# Taskmaster Vise Information?



## Mark in Indiana (Apr 8, 2017)

Hello Vise Friends.

Recently I picked up a Taskmaster 4" vise. Some will call it a Wilton Bullet Clone or Knock-Off. It seems to be a well made vise. Its movement is smooth, it's pretty heavy for its size and it was well finished from the factory (many cheap import vises have uneven casting marks & sloppy grinder marks).

I can't find any information on it. Can anyone tell me:
1. Who manufactured it?
2. Country of origin? None stamped or cast anywhere on the vise.
3. Date of manufacture? I'm guessing 1970s?
4. Was it manufactured as a rebrand? If so, who distributed it?

Here is a picture:


Thanks in advance.


----------



## Randall Marx (Apr 11, 2017)

I dunno, but it looks like a good one to use!


----------



## Mark in Indiana (Apr 11, 2017)

All,
I've disassembled it and found the following:
1st. Picture: Vise disassembled. Still looks like a well made vise. Maybe not cream of the crop, but a good quality for a homeowner or secondary vise.

[What is asked]:
Pick up the Taskmaster vise thread after its last sentence and continue writing it.

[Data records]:
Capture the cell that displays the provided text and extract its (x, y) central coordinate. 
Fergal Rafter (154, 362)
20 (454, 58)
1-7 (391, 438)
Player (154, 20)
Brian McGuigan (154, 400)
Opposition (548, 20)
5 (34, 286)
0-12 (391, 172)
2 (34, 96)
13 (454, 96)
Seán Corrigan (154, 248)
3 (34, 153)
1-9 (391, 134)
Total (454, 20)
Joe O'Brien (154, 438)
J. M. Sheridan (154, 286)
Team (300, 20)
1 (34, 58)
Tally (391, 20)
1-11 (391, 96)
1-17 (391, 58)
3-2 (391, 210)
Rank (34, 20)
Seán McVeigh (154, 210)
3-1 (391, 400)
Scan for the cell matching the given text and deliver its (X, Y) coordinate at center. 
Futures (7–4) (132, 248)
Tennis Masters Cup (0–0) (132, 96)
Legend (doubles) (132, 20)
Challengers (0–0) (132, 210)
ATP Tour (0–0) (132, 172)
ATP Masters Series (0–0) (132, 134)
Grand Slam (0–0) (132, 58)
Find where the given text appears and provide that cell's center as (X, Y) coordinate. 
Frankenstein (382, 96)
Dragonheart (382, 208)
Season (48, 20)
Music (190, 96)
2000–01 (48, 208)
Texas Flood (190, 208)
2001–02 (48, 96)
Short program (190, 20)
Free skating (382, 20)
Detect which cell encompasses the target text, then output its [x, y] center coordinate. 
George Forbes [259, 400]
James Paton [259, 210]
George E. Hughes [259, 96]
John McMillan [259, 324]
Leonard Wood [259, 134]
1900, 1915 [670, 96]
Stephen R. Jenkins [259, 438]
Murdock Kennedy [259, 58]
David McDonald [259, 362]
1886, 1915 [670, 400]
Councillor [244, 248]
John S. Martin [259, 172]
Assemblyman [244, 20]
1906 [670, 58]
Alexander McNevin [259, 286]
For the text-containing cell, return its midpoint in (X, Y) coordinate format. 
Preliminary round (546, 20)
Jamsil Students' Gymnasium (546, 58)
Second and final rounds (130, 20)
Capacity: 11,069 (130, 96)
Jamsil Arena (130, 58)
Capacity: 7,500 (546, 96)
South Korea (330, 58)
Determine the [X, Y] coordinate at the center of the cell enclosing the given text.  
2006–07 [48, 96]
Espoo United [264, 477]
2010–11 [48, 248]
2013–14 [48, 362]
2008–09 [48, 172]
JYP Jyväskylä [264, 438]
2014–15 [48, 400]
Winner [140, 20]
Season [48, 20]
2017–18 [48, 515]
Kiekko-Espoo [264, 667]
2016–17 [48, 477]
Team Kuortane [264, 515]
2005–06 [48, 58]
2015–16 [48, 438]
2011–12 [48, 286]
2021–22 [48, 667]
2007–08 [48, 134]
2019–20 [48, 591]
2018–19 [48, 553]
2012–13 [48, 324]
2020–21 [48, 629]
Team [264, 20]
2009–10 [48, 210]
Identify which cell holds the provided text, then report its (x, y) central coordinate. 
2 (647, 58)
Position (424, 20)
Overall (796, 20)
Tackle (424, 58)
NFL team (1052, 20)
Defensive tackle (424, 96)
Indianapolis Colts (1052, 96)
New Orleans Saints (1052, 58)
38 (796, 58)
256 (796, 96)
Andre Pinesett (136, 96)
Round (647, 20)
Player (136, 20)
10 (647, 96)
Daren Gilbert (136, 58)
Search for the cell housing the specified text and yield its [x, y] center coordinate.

[Expected output]:
2nd. Picture: The Spindle retainer shows the country of origin: India. Most vises manufactured in India (that I've seen) are of low quality. This one seems to be the exception.
3rd. Picture: These numbers were stamped on both the dynamic & stationary jaws, under the jaw faces. First guess would be a date code? I don't know.


----------



## Mark in Indiana (May 16, 2017)

All,

A few of things about this vise:

1. A fellow from the Garage Journal Vises Forum sent me  a copy of the Patent. It was dated 1980. So the question of manufacture date has been answered.
2. Here's a picture of the naked vise body during my restoration. There was no Bondo in the body. I was very impressed in how well it was made.
3. Here are some pictures of the finished restoration.

Now, I hope to find a good home for it.
I hope this information helps out if you come across one of these vises.

Cheers.


----------



## RandyM (May 17, 2017)

Very well done! You are going to get some good use out of that beauty.


----------



## woodchucker (May 17, 2017)

Nice vise nice cleanup, certainly a knock off. Curious about the swivel lock.  I see it has a nut in the bottom that's fixed in place, but I don't see a way for it to swivel up top. How does that one work?


----------



## Mark in Indiana (May 17, 2017)

Randy, 
	

		
			
		

		
	



Thanks for the kind words.

Jeff,
1. The base is a ring that has an angle cut on the inside.
2. The bottom of the main body (or static jaw body) has a step cut along the inside of the circumference of the bottom. Also there are 2 solid blocks cast into the bottom.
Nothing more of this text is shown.